TIMEFRAME:
2021/06/10 01:18 PM PDT - 2021/06/10 04:26 PM PDT
SUMMARY AND IMPACT:
During the above timeline, customers in our Europe Cloud environment experienced intermittent connectivity issues and/or slower than normal performance to Zuora Billing UI and APIs. Within this region, we use three availability zones for our load balancing and traffic routing & distributions systems. As this only impacted one of three availability zones used by Zuora, approximately 1/3rd of the traffic was exposed to this issue, and of that 1/3rd - only a small fraction of traffic realized any direct impact.
This event triggered multiple alerts from our infrastructure monitoring in near real-time as the event started, and continued to alert intermittently until the issue mitigation was deployed.
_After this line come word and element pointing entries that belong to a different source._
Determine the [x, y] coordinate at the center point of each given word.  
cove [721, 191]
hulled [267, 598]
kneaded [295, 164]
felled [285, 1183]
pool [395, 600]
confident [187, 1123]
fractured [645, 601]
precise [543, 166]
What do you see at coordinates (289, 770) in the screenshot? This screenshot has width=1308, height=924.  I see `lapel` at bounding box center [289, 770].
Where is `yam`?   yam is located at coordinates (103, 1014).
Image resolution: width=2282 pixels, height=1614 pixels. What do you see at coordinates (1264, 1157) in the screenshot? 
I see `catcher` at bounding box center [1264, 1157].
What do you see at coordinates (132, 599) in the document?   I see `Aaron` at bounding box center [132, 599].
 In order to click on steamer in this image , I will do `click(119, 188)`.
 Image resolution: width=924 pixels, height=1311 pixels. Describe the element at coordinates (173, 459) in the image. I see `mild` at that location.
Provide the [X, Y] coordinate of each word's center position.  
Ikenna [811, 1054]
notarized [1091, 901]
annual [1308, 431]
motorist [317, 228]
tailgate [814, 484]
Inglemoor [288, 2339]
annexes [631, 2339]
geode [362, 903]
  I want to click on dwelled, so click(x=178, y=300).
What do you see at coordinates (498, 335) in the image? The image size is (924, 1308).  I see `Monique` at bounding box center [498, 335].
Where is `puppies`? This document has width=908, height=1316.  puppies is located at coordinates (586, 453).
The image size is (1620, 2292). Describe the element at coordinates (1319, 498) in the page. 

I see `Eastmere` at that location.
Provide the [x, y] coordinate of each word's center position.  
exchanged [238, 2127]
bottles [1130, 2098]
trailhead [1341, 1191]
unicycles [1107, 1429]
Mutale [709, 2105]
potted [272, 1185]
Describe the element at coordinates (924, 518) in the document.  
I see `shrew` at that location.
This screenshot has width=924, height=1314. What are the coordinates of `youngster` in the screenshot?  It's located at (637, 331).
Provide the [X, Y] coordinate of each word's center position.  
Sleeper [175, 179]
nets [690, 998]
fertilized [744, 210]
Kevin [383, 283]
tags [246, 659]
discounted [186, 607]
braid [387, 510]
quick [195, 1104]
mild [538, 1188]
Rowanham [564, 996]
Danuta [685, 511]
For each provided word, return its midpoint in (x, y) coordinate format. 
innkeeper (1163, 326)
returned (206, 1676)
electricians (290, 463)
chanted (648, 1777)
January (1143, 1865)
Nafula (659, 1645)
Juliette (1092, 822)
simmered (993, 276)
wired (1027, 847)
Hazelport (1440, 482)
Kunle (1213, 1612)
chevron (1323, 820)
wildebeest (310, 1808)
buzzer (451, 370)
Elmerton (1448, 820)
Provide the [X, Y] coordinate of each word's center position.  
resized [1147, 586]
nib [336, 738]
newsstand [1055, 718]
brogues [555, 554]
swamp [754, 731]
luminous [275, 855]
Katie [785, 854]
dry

ROOT CAUSE: Our Cloud service provider experienced a temperature management issue within one of three availability zones used by Zuora Billing services in that region. This in turn resulted in a small subset of cloud instances (that were part of the top-level traffic distribution layer) in the affected availability zone to become unavailable or less performant.
RESOLUTION
Mitigation:
Zuora Engineers removed the top-level distribution layer from routing traffic to the impacted instance’s availability zone which restored normal operations. Timeline for removal: 3:39PM PDT for EU Sandbox, and 3:43PM PDT for EU Production. Following this action, we observed improved and normalized operations for all impacted environments.
Resolution:
Our cloud service provider was able to address the issue and normalize the performance and confirmed restoration of their systems by 4:33 PM PDT. Following confirmation, Zuora restored the affected availability zone to EU Sandbox systems for continued observation. After observing continued stability of affected systems for another 12h, we restored EU production environments as well.
FUTURE PREVENTATIVE MEASURES:
NOTE: For this incident, the impacted components were mistakenly marked against AMERICAS CLOUD datacenter. This was in error as the impacted center was EUROPE CLOUD which was correctly referenced in the incident title. We apologies for any confusion.